Initially I tried authenticating API's through ZAP UI. I have a folder structure which has
Context, wrk->script->authentication->bearer-token.js, wrk ->script->httpsender->header-set-bearer-token.js, wrk ->script->zap_hooks.py.
While authenticating, I selected ScriptBasedAuthentication and loaded script bearer-token.js, Provided Token Provider URL, API Key and grantType provided in bearer-token.js. Imported the Swagger.json and ran Active Scan.
Everything runs fine with ZAP UI.
While trying with ZAP API Scan docker image, I get alert as
A response code of 401 was returned by the server.
This may indicate that the application is failing to handle unexpected input correctly.

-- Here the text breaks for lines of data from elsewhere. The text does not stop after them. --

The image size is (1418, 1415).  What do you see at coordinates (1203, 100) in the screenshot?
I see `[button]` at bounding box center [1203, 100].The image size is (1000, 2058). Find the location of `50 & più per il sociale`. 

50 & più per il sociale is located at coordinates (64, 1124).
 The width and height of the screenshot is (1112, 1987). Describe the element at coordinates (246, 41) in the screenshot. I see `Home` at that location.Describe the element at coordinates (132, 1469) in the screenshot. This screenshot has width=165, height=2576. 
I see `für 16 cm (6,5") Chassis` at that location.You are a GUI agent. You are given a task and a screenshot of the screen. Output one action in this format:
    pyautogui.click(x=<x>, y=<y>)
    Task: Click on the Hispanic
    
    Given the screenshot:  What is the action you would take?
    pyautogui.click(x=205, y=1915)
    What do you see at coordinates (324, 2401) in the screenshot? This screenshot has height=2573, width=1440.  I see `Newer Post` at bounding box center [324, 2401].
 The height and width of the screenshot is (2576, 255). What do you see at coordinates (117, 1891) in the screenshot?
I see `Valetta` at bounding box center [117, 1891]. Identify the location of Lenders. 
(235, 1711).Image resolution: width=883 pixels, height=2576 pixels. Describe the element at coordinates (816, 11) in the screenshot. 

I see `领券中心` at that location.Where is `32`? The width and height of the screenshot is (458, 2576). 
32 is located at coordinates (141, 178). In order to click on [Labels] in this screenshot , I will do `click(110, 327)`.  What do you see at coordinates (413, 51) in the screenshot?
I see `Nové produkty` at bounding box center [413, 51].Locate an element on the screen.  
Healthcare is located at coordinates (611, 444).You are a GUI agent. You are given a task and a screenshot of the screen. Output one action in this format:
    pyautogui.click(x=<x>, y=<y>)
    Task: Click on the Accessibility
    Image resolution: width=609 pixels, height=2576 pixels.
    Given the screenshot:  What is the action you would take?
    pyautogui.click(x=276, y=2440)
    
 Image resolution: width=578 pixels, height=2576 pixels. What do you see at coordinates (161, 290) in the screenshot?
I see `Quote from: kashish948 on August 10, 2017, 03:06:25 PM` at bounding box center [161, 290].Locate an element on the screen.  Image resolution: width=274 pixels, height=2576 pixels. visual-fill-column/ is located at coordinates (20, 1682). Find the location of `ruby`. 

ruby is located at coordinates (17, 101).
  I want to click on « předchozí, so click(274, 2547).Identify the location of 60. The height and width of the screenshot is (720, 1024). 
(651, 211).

Raised by the 'Alert on HTTP Response Code Error' script
All the api's are being scanned but without authenticating it. The command I am running is
docker run -v $(pwd):/zap/wrk/:rw -t owasp/zap2docker-weekly zap-api-scan.py -t test.json -f openapi -r api-scan-report.html -z “-config replacer.full_list(0).description=auth1 -config replacer.full_list(0).enabled=true -config replacer.full_list(0).matchtype=REQ_HEADER -config replacer.full_list(0).matchstr=Authorization -config replacer.full_list(0).regex=false -config 'replacer.full_list(0).replacement=Bearer XXXXXXXXXXXXXXXXXXXXXX'”
There is space between "Bearer TokenXXXXX" so I referred this https://github.com/zaproxy/zaproxy/issues/4332#issuecomment-367326344
But it did not work for me. Again the Bearer token is valid only for 5 mins and then it expires.
If I provide --hook=zap_hooks.py, it says Could not find custom hooks file at /zap/zap_hooks.py I am trying this from a week, but no luck. Please help me with how can I authenticate my API's can get rid of 401(Unauthorized)
Please help me with this. Thanks in Advance.